In the high-ceilinged boardroom of Paramount Pictures, Duke Hauser sat at the head of that table. He was twenty-four years old, a fact that seemed like a clerical error to the veterans surrounding him.

To his right sat Robert Evans, and to Duke's left sat the inherited executive team, the men who kept the gears grinding.

Stanley Jaffe, the president.

Frank Yablans, the head of distribution, and Peter Bart, the vice president of production. They were men of the industry, and they were looking at Duke with some fascination as they watched the youngest Mogul in Hollywood history.

"Gentlemen," Duke began. His voice wasn't loud. "The paperwork is finalized. As of 5:00 PM yesterday, Ithaca Productions holds complete control of Paramount Pictures."

He let the words hang in the air. 

"The first order of business now that the acquisition is done is structure."

Duke continued, his gaze sweeping the room, never lingering long enough on anyone, "Effective immediately, Robert Evans is stepping down as Head of Production for Paramount."

A ripple of genuine shock went around the table. Jaffe straightened his tie, Yablans narrowed his eyes, preparing himself to say something. But Evans just smiled.

"He is assuming the role of Chief Executive Officer of Ithaca Productions," Duke explained, silencing the room before the murmurs could start.

"Ithaca will operate as our autonomous prestige label. It will develop and produce its own slate, leveraging Allied Artist distribution muscle but maintaining its own creative and financial protocols. He will be reporting directly to me."

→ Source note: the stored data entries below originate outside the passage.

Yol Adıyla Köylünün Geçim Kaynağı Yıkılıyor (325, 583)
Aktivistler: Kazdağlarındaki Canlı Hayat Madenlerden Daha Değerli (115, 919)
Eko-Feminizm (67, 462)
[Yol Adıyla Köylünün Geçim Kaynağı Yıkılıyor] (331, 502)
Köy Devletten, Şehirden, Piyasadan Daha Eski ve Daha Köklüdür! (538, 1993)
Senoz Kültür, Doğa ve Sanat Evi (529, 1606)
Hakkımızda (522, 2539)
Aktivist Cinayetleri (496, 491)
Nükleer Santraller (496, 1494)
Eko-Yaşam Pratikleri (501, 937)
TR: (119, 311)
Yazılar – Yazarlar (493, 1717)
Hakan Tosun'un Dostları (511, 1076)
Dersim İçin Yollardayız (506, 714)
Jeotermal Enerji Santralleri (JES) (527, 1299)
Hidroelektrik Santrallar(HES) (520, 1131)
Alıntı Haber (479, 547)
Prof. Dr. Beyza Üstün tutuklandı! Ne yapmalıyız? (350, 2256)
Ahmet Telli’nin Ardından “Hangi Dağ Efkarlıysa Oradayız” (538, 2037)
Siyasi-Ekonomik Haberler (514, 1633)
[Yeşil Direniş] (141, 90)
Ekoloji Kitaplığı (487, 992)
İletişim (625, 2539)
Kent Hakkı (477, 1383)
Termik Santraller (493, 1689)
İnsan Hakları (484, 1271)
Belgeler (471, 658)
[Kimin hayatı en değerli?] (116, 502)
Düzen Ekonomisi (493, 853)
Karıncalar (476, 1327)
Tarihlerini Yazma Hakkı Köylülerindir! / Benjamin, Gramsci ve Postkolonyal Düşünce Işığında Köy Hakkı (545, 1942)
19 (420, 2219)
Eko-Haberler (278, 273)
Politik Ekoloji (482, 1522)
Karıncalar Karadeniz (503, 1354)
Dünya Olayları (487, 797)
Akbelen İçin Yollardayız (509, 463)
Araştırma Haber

He laid the map out for them.

Paramount was to be the high-volume, market-dominating company. It would be aggressive, commercial, and high-margin.

It would be fed by a pipeline that included Ithaca's projects, but its mandate was broader, louder, more populist.

Ithaca was to be the jewel, the critic's darling, and focused on prestige and smaller movies.

"The goal," Duke said, locking eyes with Yablans, who was leaning forward, his demeanor softening into curiosity, "is not to make ten good movies. It's to make two great ones, six very good, profitable ones, and to have maybe two losers."

"Remember we are in the business of sustaining this studio for the next few years with profit, not propping up vanity projects or feeding the egos of talent that hasn't had a hit since the Eisenhower administration."

Frank Yablans gave a slow, approving nod. 

"Which brings us to item two," Yablans said, sliding a thick, manic folder down the polished table. It stopped inches from Duke's hand. "The release schedule for next week. Darling Lili."

The name landed with a thud, heavier than the folder itself. All eyes went to Duke. They all knew the numbers.

The Blake Edwards musical was a whimsical World War I romance starring Julie Andrews, and it was a monster. Not in scale, but in cost.

It had ballooned it's budget into a Old Hollywood indulgence, location shoots in Ireland and Paris, elaborate aerial sequences that cost a fortune, a director given carte blanche based on a previous success. 

Duke opened the folder. The figures were grim, red ink sprawled across the pages. The marketing spend was already massive, a desperate attempt to buy an audience that didn't exist.

In his mind, Duke didn't need the numbers. He knew Darling Lili was a catastrophic flop, a $15 million sinkhole that poisoned Paramount's balance sheet for years and served as a nail in the coffin of the traditional musical.

How did even knew, well he loved Musicals in his previous life.

He looked up, his face impassive, revealing nothing of the foreknowledge that guided him. "What's the P&A commitment for the wide release?"

"Another million-two," Yablans grunted, rubbing his temples. "We're locked into network spots, full-page spreads in the Times and the LA papers and a radio blitz."

"Pull them," Duke said.

The silence that followed was stunned.

Jaffe leaned forward, a little offended by the breach of contract. "Duke, we can't. The contracts are signed. The networks—"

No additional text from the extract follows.